OPINION:
The public remains deeply skeptical about Obamacare. Several new polls find that most people still think it’s a bad idea, and opinions divide not just between liberals and conservatives, but rankle everybody.
The government health care takeover has forced employers large and small to cut health insurance coverage, if not cancel it, for part-time employees, their spouses and retirees. Two iconic marketplace brands take two dramatically different survival plans, pitting 2 percent chai lattes against Two-Buck Chuck. Starbucks coffee chief Howard Schultz insists it’s “a good thing for the country.” Trader Joe’s, the specialty grocery-store chain, begs to differ. Joe will no longer provide health care coverage to part-timers. Part-timers in the checkout lines, stocking the shelves and wrangling carts in the parking lot will get a check for $500, printed instructions directing them to the nearest Obamacare insurance exchange, and a wish for good luck. Those exchanges are scheduled to open Oct. 1, ready or not. Most aren’t.
Starbucks, unlike UPS, Time Warner, IBM, Delta Air Lines, Seaworld, the state universities of Virginia and Indiana and others, including Trader Joe’s, will tough it out. Even as major employers around the country warn of Obamacare’s rising costs and cut coverage or dispense with coverage altogether, the Starbucks CEO recently told CNBC, “I would encourage [employers] to find ways to provide the insurance and not figure out a way to either lower the hours or get around the system.” That may be easier for him to say than for an earnest coffee grinder to get insurance.
Trader Joe’s employees are going on the dole. “We believe that with the $500 from Trader Joe’s and the tax credits available under [Obamacare],” Trader Joe’s CEO Dan Bane wrote in an Aug. 30 memo, “many of you should be able to obtain health care coverage at very little, if any, net cost to you.” Other employers are likely to follow, assigning their health expenses to the public.

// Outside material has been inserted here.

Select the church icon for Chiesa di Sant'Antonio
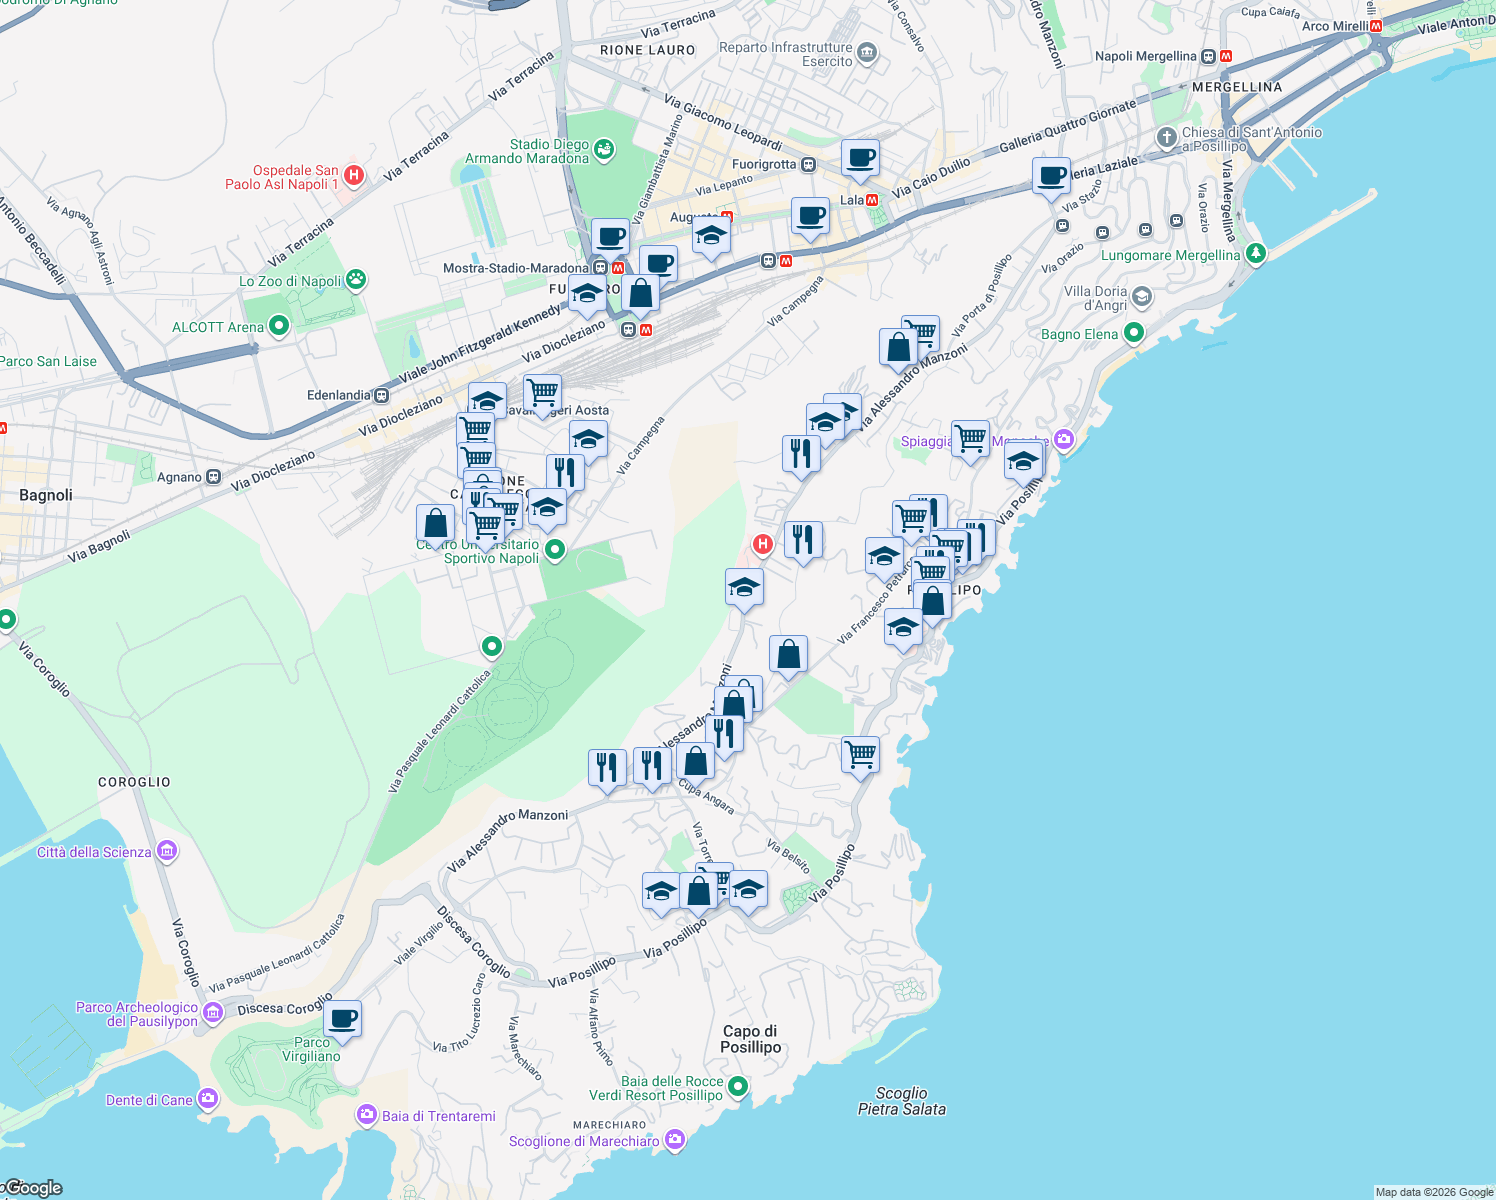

Sending Americans into the exchanges, where government subsidies for coverage is available, will drive up costs for everyone.
The Trader Joe’s view of Obamacare is in line with that of rival grocery chain Whole Foods. Whole Foods CEO John Mackey once likened Obamacare to a socialistic “government takeover of our health care system.” That was in an op-ed essay in The Wall Street Journal in 2009. By the middle of January this year, he had changed his mind. “It’s more like fascism,” he told NPR News. “In fascism, the government doesn’t own the means of production, but they do control it, and that’s what happening with our health care programs and these reforms.”
Nancy Pelosi once cheerily told one and all about Obamacare that “we have to pass the bill so that you can find out what is in it,” and it turns out that she was right. Congress passed it, and now we’re finding out what’s in it. President Obama and the Democrats are finding out that almost nobody likes it.